**TASK ITEM**
Tally the lines in the material below that hold the string "checkbox" and report the tally alone.

**INFORMATION SHOWN**
•••••

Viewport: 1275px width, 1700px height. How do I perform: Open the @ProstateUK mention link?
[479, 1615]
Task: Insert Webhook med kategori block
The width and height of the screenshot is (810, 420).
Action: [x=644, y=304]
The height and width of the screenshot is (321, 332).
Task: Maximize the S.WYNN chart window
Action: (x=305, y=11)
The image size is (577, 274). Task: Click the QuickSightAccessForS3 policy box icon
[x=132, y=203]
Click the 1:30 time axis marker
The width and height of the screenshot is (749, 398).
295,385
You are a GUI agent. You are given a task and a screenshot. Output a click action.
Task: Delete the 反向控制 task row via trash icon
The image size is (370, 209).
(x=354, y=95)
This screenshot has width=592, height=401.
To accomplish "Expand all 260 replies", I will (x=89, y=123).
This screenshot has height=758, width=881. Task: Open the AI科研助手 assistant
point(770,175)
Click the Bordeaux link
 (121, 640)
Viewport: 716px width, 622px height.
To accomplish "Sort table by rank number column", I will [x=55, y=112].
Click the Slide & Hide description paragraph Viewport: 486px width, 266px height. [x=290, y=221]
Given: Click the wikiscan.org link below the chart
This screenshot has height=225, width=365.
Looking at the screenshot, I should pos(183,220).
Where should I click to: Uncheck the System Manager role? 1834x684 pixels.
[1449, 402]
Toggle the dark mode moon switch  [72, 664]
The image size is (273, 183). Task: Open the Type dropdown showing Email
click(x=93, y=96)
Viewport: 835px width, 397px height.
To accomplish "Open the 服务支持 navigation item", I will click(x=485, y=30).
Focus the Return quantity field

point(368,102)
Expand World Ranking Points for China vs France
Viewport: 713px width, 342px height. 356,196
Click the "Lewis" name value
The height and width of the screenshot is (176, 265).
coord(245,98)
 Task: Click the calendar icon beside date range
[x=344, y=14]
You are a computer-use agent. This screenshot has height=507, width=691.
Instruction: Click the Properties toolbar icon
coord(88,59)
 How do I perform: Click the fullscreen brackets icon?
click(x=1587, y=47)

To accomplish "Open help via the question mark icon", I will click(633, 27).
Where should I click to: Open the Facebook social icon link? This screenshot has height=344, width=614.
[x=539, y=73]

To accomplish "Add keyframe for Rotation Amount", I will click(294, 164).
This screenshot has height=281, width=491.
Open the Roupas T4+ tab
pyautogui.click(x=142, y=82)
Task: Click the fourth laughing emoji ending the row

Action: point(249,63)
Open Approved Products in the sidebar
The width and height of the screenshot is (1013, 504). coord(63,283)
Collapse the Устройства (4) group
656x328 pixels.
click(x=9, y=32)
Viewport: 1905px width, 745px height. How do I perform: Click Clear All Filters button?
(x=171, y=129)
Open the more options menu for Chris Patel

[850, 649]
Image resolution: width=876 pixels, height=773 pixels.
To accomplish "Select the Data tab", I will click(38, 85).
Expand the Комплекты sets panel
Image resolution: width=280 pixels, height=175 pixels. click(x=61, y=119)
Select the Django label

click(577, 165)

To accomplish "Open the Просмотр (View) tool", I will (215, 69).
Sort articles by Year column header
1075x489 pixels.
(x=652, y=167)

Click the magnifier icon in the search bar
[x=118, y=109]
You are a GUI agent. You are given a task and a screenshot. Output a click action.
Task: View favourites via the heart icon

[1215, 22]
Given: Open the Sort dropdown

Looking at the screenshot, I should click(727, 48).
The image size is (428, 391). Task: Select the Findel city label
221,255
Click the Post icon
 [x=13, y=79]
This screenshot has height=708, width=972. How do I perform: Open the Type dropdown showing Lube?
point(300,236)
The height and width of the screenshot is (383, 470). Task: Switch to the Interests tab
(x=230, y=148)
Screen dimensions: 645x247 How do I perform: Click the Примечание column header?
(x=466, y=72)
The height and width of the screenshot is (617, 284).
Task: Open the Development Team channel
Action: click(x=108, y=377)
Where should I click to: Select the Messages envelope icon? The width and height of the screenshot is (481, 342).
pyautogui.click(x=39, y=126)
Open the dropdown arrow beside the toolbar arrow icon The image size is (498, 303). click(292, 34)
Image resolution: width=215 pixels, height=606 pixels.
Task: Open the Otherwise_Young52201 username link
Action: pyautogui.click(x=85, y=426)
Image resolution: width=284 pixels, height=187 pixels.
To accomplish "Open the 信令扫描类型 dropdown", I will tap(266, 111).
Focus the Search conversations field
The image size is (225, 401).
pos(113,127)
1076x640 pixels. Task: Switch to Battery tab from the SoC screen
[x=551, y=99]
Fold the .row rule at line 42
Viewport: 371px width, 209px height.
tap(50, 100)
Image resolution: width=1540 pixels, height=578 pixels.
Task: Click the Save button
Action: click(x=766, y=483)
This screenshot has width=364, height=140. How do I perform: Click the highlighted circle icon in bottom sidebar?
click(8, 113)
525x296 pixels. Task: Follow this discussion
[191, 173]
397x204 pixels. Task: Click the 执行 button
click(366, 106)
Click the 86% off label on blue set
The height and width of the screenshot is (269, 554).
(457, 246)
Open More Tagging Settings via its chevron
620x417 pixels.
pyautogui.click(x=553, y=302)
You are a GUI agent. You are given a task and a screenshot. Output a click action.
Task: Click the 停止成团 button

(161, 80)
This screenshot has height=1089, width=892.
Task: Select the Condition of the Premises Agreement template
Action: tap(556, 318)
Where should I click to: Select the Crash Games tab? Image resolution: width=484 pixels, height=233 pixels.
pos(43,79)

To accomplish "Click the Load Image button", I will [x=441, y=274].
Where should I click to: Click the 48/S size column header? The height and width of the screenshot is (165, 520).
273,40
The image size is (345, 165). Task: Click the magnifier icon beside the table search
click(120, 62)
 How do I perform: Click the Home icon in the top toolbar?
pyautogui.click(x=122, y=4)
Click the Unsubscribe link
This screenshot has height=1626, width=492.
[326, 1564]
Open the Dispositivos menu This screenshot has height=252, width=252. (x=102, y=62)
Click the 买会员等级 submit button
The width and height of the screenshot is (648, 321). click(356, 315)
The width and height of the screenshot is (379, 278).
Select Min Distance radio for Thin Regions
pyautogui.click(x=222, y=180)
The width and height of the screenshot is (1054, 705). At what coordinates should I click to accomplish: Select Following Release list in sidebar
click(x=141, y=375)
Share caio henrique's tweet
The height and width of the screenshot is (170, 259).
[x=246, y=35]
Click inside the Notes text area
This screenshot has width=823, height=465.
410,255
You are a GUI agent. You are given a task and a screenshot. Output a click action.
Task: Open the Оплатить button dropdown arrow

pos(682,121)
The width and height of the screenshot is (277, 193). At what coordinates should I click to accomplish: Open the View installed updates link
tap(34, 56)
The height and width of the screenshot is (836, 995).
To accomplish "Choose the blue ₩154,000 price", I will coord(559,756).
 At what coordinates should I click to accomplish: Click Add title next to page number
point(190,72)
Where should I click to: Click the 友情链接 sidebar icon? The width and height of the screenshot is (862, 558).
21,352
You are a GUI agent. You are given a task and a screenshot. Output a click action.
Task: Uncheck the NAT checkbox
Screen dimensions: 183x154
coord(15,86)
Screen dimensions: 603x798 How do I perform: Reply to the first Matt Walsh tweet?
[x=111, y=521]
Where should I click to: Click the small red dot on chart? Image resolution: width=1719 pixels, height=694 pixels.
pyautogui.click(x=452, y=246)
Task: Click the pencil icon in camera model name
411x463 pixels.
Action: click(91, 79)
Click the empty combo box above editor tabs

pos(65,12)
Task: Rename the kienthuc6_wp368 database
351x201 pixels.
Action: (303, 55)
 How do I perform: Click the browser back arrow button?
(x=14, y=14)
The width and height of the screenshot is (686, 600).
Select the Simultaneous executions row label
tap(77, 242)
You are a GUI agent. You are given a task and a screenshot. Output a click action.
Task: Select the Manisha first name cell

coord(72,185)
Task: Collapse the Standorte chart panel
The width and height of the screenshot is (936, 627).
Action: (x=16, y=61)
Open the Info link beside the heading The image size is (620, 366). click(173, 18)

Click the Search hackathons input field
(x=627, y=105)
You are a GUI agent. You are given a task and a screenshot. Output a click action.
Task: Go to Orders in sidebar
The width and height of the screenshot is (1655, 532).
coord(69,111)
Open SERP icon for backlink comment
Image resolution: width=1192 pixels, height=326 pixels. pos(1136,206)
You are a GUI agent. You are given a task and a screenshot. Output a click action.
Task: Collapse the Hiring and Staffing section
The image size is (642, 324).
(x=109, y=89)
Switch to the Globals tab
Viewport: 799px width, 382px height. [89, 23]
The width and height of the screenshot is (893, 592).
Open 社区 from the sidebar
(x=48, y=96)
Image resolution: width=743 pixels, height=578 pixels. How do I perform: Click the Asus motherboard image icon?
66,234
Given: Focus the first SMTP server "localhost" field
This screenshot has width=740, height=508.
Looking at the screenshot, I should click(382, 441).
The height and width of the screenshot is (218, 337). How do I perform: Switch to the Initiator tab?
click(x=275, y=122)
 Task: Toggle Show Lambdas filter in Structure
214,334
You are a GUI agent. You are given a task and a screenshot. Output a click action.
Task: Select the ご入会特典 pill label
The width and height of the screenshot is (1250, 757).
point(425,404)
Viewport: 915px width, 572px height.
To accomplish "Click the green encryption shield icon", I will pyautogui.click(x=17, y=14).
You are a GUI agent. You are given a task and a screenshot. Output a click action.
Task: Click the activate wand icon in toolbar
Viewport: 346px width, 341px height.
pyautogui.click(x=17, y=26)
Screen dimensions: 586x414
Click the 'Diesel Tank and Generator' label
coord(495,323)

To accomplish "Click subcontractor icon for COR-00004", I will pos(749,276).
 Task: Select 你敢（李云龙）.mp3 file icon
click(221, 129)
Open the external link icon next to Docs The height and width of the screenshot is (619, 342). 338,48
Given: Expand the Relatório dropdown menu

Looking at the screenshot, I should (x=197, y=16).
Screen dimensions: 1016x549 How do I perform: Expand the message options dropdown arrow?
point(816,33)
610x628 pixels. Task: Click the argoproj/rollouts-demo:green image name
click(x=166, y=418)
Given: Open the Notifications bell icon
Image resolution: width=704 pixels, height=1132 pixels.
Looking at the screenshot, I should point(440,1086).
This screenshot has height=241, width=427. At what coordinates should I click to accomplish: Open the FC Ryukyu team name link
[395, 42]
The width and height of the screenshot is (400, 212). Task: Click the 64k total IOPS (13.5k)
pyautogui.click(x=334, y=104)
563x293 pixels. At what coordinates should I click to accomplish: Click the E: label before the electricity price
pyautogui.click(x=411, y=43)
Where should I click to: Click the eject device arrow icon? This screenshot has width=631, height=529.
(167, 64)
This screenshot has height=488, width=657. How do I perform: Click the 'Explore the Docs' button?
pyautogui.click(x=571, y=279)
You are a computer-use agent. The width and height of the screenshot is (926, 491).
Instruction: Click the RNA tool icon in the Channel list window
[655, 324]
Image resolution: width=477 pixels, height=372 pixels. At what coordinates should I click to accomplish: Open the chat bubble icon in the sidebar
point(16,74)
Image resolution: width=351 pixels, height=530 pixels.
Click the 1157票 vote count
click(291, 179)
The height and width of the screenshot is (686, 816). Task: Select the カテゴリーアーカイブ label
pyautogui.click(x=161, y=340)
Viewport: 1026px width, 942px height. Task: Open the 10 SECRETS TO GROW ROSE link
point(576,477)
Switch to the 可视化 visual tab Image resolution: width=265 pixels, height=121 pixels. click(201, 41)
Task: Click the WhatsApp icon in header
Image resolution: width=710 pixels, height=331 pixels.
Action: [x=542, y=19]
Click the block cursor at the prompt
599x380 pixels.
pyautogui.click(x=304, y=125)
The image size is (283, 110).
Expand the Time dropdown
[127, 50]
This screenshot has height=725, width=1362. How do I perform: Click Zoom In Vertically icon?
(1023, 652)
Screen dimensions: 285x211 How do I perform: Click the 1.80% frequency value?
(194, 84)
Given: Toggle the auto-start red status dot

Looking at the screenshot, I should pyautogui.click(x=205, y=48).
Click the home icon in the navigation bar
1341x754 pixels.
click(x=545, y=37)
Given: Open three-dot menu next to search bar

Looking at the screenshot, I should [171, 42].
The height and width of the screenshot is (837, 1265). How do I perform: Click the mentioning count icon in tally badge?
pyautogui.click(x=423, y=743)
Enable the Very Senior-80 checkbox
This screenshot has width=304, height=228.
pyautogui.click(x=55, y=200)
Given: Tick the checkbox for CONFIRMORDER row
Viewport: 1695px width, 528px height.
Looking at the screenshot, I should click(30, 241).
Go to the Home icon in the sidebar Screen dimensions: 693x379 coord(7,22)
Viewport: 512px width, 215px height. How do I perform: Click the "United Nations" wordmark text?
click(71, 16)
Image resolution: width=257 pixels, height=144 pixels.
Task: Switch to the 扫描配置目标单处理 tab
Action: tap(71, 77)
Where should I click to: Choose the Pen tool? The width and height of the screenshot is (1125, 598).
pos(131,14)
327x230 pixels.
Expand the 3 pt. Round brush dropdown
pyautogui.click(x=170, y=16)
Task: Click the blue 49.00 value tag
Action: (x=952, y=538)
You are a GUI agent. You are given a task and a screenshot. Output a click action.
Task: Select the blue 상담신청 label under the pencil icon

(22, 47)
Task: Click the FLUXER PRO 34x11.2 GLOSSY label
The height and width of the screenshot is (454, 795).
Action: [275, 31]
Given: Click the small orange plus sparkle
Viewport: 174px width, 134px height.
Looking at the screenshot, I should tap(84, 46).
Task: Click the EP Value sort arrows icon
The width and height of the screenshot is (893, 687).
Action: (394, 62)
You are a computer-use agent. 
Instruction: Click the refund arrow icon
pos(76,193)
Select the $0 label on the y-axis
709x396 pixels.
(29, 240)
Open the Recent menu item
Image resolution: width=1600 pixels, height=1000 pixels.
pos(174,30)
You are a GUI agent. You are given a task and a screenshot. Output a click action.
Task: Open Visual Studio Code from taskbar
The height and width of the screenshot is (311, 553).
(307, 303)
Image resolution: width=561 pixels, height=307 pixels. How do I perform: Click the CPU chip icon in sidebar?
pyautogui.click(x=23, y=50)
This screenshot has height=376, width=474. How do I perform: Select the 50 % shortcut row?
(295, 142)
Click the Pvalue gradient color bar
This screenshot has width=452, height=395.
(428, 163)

•••••

**TASK RESULT**
3